═════ SUPPLIED INFORMATION ═════

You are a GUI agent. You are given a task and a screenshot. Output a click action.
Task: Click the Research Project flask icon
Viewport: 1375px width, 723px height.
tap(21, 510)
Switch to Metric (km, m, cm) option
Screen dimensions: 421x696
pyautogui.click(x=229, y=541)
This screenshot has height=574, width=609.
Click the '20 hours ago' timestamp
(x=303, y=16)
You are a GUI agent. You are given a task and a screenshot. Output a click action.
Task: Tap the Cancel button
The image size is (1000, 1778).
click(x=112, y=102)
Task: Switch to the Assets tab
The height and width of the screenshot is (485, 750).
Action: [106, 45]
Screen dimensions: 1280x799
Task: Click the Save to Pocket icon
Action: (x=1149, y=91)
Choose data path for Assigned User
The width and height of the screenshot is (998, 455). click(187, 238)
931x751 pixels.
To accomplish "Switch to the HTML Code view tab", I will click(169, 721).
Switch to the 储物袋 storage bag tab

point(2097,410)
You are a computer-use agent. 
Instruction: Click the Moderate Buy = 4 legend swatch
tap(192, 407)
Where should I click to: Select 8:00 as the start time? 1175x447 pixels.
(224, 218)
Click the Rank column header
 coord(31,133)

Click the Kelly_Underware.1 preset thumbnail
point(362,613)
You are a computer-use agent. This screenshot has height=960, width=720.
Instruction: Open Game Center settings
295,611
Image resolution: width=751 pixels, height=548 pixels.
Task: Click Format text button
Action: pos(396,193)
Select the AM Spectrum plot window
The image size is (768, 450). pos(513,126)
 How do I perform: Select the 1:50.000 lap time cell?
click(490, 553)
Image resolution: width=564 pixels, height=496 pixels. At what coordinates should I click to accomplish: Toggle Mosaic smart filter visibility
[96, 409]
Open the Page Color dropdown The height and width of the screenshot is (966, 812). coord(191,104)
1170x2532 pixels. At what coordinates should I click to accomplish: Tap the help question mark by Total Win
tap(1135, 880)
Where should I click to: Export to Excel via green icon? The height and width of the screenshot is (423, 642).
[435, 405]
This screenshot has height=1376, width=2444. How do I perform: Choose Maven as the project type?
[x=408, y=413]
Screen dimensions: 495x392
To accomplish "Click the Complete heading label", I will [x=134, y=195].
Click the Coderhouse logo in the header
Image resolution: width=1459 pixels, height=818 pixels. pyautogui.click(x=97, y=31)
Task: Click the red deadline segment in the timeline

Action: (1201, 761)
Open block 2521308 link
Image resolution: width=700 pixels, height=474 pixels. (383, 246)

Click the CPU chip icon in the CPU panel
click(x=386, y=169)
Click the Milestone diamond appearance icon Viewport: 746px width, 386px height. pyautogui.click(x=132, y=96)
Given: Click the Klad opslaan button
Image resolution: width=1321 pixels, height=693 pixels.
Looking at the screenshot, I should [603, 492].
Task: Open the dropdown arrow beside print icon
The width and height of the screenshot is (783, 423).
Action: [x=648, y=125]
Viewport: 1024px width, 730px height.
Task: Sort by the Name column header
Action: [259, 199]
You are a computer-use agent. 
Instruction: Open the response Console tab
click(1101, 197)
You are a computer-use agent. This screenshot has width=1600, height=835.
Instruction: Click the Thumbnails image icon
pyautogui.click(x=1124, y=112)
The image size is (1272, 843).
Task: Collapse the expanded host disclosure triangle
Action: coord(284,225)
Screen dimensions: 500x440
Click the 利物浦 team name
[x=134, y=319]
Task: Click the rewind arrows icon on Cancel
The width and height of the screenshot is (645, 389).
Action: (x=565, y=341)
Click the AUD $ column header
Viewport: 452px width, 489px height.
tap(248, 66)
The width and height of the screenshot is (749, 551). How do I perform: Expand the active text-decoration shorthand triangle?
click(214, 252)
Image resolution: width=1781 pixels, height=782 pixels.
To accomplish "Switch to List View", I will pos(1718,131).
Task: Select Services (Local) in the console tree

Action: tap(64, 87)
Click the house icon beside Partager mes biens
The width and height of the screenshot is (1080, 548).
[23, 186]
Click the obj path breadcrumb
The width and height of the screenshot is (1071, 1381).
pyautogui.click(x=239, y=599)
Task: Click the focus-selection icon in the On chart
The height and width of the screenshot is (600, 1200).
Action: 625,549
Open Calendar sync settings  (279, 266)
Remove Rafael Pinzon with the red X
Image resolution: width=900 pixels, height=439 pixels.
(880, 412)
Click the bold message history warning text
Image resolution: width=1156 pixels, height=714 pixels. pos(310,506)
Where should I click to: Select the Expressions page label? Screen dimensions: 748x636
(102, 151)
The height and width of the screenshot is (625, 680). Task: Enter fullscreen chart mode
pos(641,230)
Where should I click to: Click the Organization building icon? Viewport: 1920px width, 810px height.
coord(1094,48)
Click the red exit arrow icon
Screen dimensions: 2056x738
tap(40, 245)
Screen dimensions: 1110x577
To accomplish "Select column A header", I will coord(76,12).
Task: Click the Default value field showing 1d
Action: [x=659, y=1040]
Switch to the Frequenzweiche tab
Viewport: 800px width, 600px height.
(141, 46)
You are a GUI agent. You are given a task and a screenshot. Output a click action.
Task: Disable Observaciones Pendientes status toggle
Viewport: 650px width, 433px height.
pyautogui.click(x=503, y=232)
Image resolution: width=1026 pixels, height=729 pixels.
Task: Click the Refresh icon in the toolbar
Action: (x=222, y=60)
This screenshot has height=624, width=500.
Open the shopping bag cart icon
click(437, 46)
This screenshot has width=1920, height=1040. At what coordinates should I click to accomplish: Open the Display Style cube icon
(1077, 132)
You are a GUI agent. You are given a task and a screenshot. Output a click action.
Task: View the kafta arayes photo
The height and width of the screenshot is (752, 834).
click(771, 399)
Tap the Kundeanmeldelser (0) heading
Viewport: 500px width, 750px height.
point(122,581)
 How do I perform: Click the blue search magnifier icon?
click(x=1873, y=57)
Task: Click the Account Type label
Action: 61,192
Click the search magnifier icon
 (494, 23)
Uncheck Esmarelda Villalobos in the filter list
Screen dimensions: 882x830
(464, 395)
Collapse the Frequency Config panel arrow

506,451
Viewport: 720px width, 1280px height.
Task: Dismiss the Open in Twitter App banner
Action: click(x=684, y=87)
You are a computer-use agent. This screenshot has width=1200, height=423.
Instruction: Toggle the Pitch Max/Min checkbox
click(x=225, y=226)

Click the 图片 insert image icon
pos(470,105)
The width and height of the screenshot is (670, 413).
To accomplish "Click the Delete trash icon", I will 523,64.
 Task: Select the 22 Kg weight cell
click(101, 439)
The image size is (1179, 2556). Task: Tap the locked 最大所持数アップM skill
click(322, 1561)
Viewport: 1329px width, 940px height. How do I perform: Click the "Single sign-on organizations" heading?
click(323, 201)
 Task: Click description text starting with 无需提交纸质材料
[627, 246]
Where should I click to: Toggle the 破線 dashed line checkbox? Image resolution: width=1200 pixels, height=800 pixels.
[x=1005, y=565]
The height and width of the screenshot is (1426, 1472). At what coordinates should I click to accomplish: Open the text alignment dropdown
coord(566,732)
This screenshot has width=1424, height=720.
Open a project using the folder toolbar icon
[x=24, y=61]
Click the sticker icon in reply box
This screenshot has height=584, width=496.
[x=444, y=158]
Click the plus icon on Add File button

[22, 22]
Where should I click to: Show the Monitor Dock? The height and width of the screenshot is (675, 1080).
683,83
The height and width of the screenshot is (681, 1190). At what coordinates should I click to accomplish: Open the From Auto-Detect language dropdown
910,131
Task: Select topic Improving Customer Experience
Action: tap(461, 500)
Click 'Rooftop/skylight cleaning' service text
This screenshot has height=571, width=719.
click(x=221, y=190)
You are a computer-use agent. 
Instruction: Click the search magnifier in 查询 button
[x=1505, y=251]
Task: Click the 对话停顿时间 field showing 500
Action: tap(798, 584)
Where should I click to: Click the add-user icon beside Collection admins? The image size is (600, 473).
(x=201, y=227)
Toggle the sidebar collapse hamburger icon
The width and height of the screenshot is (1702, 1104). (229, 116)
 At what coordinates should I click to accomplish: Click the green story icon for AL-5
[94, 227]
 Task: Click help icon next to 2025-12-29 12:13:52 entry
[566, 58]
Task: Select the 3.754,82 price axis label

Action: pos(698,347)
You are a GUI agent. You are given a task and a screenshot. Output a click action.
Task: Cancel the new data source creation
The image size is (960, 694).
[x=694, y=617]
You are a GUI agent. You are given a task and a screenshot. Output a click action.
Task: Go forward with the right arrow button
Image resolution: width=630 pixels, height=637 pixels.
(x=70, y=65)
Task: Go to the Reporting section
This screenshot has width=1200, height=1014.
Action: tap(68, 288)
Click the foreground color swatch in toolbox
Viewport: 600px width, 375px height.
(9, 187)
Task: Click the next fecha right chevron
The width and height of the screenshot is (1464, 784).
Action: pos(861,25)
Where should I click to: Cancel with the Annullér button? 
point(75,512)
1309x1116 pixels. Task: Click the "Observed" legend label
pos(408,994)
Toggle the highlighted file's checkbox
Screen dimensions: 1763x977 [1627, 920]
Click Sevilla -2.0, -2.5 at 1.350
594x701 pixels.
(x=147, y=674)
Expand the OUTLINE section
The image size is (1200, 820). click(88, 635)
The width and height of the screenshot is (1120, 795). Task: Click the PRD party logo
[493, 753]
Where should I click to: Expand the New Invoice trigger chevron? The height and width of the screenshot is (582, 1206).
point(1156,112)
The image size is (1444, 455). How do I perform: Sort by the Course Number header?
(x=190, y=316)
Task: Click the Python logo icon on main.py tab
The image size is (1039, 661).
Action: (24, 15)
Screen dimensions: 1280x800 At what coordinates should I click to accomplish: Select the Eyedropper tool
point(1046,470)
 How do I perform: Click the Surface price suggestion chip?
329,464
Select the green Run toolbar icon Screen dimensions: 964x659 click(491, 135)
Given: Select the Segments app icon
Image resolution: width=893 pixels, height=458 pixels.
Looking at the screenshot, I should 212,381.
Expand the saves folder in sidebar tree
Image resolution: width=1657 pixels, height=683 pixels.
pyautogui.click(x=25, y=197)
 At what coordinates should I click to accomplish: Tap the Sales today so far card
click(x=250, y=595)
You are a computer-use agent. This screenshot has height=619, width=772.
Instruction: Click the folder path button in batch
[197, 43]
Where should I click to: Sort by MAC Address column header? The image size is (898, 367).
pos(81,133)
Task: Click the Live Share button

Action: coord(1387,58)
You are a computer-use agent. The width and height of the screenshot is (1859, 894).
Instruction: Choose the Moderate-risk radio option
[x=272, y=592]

═════

= WORK ORDER =
Only the lines from the one with "Screen dimensions: 1280x800" through the final line above should be repeated, each exactly as written.

= ANSWER =
Screen dimensions: 1280x800 At what coordinates should I click to accomplish: Select the Eyedropper tool
point(1046,470)
 How do I perform: Click the Surface price suggestion chip?
329,464
Select the green Run toolbar icon Screen dimensions: 964x659 click(491, 135)
Given: Select the Segments app icon
Image resolution: width=893 pixels, height=458 pixels.
Looking at the screenshot, I should 212,381.
Expand the saves folder in sidebar tree
Image resolution: width=1657 pixels, height=683 pixels.
pyautogui.click(x=25, y=197)
 At what coordinates should I click to accomplish: Tap the Sales today so far card
click(x=250, y=595)
You are a computer-use agent. This screenshot has height=619, width=772.
Instruction: Click the folder path button in batch
[197, 43]
Where should I click to: Sort by MAC Address column header? The image size is (898, 367).
pos(81,133)
Task: Click the Live Share button

Action: coord(1387,58)
You are a computer-use agent. The width and height of the screenshot is (1859, 894).
Instruction: Choose the Moderate-risk radio option
[x=272, y=592]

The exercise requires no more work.